_What you have to do_
Would you write out the data below exactly, with every line intact?

_Saved data entries_
○ ○ ○ ○ ○

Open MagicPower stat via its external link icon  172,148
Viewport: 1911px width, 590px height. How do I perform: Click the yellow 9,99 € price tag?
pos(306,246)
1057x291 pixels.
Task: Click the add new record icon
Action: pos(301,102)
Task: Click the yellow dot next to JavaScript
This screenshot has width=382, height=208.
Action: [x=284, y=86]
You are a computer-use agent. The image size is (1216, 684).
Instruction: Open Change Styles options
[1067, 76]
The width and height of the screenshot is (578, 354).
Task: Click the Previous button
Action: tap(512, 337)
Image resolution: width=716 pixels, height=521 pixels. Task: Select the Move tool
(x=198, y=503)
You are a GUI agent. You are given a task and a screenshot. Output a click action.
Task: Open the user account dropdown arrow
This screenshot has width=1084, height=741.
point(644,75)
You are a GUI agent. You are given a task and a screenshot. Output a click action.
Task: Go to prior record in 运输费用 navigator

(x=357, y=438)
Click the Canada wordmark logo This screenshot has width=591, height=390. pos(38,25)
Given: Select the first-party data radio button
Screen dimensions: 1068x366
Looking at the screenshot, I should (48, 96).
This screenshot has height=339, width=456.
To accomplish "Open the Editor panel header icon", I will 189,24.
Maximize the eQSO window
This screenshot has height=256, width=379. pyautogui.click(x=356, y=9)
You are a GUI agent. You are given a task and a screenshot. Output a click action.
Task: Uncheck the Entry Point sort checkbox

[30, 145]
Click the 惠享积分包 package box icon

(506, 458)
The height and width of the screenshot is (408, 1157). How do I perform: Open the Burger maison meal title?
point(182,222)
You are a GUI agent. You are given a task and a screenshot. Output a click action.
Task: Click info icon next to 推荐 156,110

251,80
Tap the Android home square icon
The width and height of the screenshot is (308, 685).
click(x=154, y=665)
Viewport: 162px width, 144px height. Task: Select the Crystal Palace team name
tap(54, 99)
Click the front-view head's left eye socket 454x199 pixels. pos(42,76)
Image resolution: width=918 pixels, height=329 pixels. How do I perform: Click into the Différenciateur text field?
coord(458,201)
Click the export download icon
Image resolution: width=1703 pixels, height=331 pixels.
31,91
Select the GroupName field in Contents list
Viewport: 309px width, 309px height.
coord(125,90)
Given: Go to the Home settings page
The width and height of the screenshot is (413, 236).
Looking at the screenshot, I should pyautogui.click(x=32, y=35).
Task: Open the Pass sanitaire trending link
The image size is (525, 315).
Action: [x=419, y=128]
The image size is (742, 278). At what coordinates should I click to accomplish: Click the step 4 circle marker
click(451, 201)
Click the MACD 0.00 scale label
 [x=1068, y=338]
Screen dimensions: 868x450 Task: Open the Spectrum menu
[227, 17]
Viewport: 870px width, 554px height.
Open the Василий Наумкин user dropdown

○ ○ ○ ○ ○

_Response to the task_
Open MagicPower stat via its external link icon  172,148
Viewport: 1911px width, 590px height. How do I perform: Click the yellow 9,99 € price tag?
pos(306,246)
1057x291 pixels.
Task: Click the add new record icon
Action: pos(301,102)
Task: Click the yellow dot next to JavaScript
This screenshot has width=382, height=208.
Action: [x=284, y=86]
You are a computer-use agent. The image size is (1216, 684).
Instruction: Open Change Styles options
[1067, 76]
The width and height of the screenshot is (578, 354).
Task: Click the Previous button
Action: tap(512, 337)
Image resolution: width=716 pixels, height=521 pixels. Task: Select the Move tool
(x=198, y=503)
You are a GUI agent. You are given a task and a screenshot. Output a click action.
Task: Open the user account dropdown arrow
This screenshot has width=1084, height=741.
point(644,75)
You are a GUI agent. You are given a task and a screenshot. Output a click action.
Task: Go to prior record in 运输费用 navigator

(x=357, y=438)
Click the Canada wordmark logo This screenshot has width=591, height=390. pos(38,25)
Given: Select the first-party data radio button
Screen dimensions: 1068x366
Looking at the screenshot, I should (48, 96).
This screenshot has height=339, width=456.
To accomplish "Open the Editor panel header icon", I will 189,24.
Maximize the eQSO window
This screenshot has height=256, width=379. pyautogui.click(x=356, y=9)
You are a GUI agent. You are given a task and a screenshot. Output a click action.
Task: Uncheck the Entry Point sort checkbox

[30, 145]
Click the 惠享积分包 package box icon

(506, 458)
The height and width of the screenshot is (408, 1157). How do I perform: Open the Burger maison meal title?
point(182,222)
You are a GUI agent. You are given a task and a screenshot. Output a click action.
Task: Click info icon next to 推荐 156,110

251,80
Tap the Android home square icon
The width and height of the screenshot is (308, 685).
click(x=154, y=665)
Viewport: 162px width, 144px height. Task: Select the Crystal Palace team name
tap(54, 99)
Click the front-view head's left eye socket 454x199 pixels. pos(42,76)
Image resolution: width=918 pixels, height=329 pixels. How do I perform: Click into the Différenciateur text field?
coord(458,201)
Click the export download icon
Image resolution: width=1703 pixels, height=331 pixels.
31,91
Select the GroupName field in Contents list
Viewport: 309px width, 309px height.
coord(125,90)
Given: Go to the Home settings page
The width and height of the screenshot is (413, 236).
Looking at the screenshot, I should pyautogui.click(x=32, y=35).
Task: Open the Pass sanitaire trending link
The image size is (525, 315).
Action: [x=419, y=128]
The image size is (742, 278). At what coordinates should I click to accomplish: Click the step 4 circle marker
click(451, 201)
Click the MACD 0.00 scale label
 [x=1068, y=338]
Screen dimensions: 868x450 Task: Open the Spectrum menu
[227, 17]
Viewport: 870px width, 554px height.
Open the Василий Наумкин user dropdown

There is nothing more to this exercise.